Il est constant que lorsque le contrat de prêt stipule une clause d’exigibilité anticipée des sommes dues ne comportant aucune dispense expresse et non équivoque d’envoi d’une mise en demeure à l’emprunteur, la créance due au titre du capital du prêt n’est pas exigible en l’absence d’envoi d’une telle mise en demeure (voir notamment en ce sens Cass. Civ. 1re, 11 janv. 2023, no 21-21.590).
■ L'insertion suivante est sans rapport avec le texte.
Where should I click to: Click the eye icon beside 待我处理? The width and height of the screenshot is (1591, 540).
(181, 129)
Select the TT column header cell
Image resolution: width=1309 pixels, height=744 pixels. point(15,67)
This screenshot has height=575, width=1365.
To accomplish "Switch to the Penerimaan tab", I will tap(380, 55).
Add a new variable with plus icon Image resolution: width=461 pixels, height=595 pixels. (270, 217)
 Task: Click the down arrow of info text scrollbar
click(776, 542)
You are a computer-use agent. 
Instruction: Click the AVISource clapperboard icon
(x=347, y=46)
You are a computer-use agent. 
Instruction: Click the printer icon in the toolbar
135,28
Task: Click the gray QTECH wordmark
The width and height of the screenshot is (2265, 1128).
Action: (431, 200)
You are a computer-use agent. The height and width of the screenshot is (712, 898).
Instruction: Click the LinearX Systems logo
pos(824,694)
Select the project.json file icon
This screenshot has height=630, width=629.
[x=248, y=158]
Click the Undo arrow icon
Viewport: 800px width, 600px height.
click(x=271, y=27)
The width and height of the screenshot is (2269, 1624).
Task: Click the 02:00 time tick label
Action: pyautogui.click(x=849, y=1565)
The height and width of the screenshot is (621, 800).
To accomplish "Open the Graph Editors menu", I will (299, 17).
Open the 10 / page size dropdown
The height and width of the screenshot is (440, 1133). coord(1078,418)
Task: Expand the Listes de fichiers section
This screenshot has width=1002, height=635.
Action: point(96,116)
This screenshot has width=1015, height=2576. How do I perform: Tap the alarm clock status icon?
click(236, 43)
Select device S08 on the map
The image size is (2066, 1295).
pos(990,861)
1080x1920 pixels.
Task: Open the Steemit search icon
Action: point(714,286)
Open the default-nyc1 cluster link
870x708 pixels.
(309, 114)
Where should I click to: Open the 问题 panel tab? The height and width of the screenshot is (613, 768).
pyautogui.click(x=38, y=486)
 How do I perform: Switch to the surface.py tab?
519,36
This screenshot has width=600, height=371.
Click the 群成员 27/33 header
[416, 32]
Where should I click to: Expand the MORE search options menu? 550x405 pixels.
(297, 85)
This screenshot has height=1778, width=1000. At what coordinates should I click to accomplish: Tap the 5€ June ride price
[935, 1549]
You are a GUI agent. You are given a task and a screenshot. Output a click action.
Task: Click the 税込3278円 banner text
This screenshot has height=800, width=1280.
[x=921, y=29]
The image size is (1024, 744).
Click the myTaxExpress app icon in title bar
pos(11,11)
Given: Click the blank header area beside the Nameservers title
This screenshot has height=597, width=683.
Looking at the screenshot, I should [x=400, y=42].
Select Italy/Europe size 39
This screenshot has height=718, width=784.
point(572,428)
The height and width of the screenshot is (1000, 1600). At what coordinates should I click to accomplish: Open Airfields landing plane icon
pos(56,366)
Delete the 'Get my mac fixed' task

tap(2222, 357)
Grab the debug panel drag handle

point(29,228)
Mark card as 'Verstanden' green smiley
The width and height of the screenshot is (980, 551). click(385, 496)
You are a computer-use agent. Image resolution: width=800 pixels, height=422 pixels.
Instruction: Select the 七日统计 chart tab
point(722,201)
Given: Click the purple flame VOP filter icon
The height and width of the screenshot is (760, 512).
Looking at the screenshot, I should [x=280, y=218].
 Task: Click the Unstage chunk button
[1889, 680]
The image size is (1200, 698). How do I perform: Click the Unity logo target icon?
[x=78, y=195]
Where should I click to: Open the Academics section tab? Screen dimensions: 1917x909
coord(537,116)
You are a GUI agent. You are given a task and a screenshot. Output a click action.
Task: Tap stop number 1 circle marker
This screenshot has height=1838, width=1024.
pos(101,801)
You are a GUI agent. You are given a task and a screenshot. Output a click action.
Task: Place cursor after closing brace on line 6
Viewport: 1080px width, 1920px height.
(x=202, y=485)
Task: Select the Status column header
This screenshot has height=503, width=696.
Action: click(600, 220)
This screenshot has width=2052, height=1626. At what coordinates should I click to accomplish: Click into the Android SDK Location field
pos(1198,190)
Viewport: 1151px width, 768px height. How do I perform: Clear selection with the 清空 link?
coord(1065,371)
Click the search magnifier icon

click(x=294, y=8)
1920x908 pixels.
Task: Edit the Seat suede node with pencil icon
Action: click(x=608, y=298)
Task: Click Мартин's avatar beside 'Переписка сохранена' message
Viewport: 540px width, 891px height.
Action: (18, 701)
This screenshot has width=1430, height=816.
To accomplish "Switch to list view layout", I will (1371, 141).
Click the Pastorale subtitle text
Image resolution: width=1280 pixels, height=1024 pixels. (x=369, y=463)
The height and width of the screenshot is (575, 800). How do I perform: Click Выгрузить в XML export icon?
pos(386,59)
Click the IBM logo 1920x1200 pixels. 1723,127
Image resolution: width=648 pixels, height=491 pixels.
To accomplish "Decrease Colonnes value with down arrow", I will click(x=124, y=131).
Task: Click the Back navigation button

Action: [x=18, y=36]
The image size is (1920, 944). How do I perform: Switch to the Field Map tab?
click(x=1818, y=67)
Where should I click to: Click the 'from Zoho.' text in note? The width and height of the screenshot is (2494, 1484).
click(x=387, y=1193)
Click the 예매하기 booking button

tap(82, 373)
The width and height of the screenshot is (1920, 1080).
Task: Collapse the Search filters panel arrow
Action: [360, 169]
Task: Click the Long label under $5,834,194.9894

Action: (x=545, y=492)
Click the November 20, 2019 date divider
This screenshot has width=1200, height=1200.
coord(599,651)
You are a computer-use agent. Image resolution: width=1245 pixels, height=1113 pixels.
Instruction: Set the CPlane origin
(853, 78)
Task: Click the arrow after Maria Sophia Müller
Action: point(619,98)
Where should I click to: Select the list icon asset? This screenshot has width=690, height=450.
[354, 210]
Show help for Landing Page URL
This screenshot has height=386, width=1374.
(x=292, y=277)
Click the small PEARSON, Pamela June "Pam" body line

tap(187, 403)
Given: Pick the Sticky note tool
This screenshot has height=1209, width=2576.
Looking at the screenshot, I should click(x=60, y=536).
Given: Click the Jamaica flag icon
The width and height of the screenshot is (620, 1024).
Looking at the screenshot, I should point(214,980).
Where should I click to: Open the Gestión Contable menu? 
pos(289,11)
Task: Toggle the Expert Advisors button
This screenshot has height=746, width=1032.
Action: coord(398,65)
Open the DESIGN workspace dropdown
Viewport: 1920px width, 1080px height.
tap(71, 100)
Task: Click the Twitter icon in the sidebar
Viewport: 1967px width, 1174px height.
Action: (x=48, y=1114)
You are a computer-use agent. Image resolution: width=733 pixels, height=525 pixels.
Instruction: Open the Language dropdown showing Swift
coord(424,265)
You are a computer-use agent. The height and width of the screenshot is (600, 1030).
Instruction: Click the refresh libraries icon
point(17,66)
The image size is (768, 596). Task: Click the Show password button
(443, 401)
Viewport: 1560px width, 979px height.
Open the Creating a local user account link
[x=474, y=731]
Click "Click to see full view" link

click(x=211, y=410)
Par ailleurs, il appartient au prêteur de se ménager la preuve de l’envoi d’une telle mise en demeure étant précisé qu’il n’a pas à justifier de la remise effective de la mise en demeure au débiteur (Ccass 1ère civ, 20 janvier 2021, pourvoi n°19-20.680).Une lettre simple n’a pas valeur de mise en demeure.
D’autre part, l’article R632-1 du code de la consommation prévoit que le juge écarte d’office, après avoir recueilli les observations des parties, l’application d’une clause dont le caractère abusif ressort des éléments du débat.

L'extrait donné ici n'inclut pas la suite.